Hemos llegado á la octava calamidad europea. ¿Pues cuál otra horrible calamidad nos amenaza? ¿Otro cólera? Si el hombre nació para morir, la peste es una muerte cualquiera. Mayor es la calamidad que nos amaga: más terrible la prueba á que nos sujeta la Providencia. ¿Algún reglamento? Eso sería una gota más en el mar. ¿Algún empréstito? El deber es calamidad sólo para quien ha de pagar, ó para quien presta. ¿Otra invasión de Rusos? Más todavía. ¿Qué sería una invasión de Rusos? Algunos años de despotismo. Para pueblos tan acostumbrados, para pueblos donde hay quien pelee por él, nada. Es volver la tortilla. No faltaría quien la comiera.

La gran calamidad europea, la calamidad de las calamidades, he aquí cómo la hallamos consignada en un comunicado que en un periódico leemos.

«Que conmigo se haga una injusticia (nos dice un personaje, un tanto cuanto atropellado en las formas), puede ser un triunfo para mis enemigos; pero en el caso presente la violencia usada hacia mí es un desastre para todos, es una brecha abierta en el corazón de nuestras instituciones, es una calamidad nacional; ¿y quién sabe si no podrá hacerse una calamidad europea?
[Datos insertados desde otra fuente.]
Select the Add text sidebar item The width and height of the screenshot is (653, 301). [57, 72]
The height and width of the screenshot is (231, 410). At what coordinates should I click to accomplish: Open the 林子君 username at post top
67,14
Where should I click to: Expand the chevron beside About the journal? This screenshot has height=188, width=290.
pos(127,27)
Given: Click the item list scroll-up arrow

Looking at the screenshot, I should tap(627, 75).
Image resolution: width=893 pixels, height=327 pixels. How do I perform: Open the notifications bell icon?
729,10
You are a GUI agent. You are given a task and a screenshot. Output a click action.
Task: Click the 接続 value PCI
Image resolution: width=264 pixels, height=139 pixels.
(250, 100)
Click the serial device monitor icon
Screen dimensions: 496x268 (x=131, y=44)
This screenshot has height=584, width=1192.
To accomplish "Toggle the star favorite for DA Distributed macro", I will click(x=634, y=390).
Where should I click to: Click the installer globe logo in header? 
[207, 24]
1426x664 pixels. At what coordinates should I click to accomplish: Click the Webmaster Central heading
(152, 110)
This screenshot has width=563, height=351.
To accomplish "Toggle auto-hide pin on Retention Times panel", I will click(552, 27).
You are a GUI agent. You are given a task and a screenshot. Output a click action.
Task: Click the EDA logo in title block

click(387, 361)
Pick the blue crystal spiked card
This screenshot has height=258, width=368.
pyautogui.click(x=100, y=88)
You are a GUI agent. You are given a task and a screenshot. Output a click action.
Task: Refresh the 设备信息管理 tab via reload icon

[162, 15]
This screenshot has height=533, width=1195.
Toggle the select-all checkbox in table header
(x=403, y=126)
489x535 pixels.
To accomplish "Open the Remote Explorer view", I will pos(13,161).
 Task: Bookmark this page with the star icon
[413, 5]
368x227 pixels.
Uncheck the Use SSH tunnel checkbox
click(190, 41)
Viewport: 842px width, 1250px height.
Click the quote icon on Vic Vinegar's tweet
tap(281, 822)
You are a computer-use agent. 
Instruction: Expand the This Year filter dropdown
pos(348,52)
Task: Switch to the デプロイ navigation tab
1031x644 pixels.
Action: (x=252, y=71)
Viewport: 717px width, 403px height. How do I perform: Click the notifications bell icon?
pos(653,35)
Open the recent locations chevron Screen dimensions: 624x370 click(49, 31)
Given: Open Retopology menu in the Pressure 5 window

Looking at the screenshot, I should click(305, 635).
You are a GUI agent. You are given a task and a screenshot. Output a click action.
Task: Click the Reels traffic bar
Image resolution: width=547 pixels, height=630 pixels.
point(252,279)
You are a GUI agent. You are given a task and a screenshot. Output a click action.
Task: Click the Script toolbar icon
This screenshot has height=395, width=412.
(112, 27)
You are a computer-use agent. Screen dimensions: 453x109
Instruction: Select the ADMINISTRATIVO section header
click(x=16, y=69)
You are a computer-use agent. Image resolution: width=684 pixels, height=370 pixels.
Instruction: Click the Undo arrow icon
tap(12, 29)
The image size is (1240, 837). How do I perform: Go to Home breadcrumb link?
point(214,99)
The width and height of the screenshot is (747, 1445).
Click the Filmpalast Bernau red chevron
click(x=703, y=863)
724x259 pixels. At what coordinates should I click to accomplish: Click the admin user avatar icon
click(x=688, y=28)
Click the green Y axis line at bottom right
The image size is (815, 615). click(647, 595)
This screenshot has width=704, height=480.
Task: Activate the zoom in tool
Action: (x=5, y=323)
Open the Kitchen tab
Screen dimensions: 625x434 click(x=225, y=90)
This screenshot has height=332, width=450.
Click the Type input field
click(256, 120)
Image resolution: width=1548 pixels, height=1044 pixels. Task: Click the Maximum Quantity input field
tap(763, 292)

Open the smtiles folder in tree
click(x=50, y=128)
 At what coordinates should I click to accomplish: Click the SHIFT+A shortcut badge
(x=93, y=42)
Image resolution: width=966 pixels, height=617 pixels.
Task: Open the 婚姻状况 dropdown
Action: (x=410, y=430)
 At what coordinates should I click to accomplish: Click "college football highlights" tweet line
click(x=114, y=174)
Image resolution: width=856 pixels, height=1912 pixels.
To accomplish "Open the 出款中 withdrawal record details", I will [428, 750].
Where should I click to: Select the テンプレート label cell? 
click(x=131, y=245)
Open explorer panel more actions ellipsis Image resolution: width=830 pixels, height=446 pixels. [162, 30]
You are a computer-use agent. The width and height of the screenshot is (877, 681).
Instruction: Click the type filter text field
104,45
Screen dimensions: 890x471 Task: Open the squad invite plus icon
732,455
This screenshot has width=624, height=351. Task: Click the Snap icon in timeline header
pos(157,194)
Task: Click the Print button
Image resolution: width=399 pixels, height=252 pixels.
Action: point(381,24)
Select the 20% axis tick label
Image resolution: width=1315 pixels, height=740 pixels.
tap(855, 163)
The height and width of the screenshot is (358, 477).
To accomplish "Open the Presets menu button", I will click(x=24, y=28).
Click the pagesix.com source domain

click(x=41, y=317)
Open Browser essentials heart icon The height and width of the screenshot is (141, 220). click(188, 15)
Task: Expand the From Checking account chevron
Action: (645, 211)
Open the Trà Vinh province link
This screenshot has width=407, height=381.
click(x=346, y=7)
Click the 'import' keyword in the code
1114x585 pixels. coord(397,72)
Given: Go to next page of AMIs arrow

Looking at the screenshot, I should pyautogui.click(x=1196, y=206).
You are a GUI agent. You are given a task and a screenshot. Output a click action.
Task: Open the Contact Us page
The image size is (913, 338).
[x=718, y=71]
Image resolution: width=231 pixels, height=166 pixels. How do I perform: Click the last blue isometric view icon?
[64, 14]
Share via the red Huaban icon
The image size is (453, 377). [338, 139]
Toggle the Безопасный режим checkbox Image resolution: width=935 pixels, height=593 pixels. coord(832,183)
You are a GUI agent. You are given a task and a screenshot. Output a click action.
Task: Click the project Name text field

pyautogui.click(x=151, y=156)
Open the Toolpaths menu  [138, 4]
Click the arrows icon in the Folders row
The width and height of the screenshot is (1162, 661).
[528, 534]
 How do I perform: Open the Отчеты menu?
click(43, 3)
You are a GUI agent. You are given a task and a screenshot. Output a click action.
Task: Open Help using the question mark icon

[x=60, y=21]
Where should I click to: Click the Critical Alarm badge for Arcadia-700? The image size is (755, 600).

Los trastornos que podrían resultar de tan evidente violación de los principios conservadores de nuestro régimen, podrían ir más allá de los Pirineos».

He aquí bien clara la gran calamidad, que entre tanto que lo es para la Europa, lo es indudablemente para el que escribe. La cosa en verdad no es insignificante como muchos creen; bien pudiera ser trascendental; pero lo que ni nosotros habíamos presumido, ni nuestros lectores tampoco, es que esto podría trastornar el mundo. Curiosos por demás de lo que nos podría acontecer, hemos recorrido, como ha visto el lector, la historia del mundo y de sus calamidades. Hemos temblado por nosotros y por la Europa. ¿Obrará este accidente como el robo de Elena? ¿Será Troya nuestra patria? ¿Tendrá los resultados del levantamiento de Remo y Rómulo? ¿Será la voz del destituido el grito de Lutero? ¿Imperará á los mares como el quos ego de Virgilio? ¿Será su desgracia, justa ó injusta, legal ó ilegalmente llevada á cabo, el Waterloo de nuestra pequeña libertad? ¿Qué parte del mundo se hundirá? ¿Obrará como un diluvio, como un castigo del cielo, ó como una calamidad puramente humana?

¡Ah!, ¡plegue al cielo apartar de nosotros tan terribles infortunios! ¡¡¡Lejos, pobre España, lejos de nosotros el profeta y la profecía!!![3]

NOTAS:

[2] Todo el mundo recuerda la expulsión del señor Burgos del Estamento de ilustres Próceres. Aquel acto, legal ó ilegal, y el párrafo del artículo citado más abajo, y publicado en los periódicos de la época por el destituido, son datos más que suficientes para la inteligencia de este escrito, que entonces no vió la luz por circunstancias independientes de la voluntad del autor.

[3] Poco después despareció efectivamente el profeta, y la profecía todavía no ha parecido.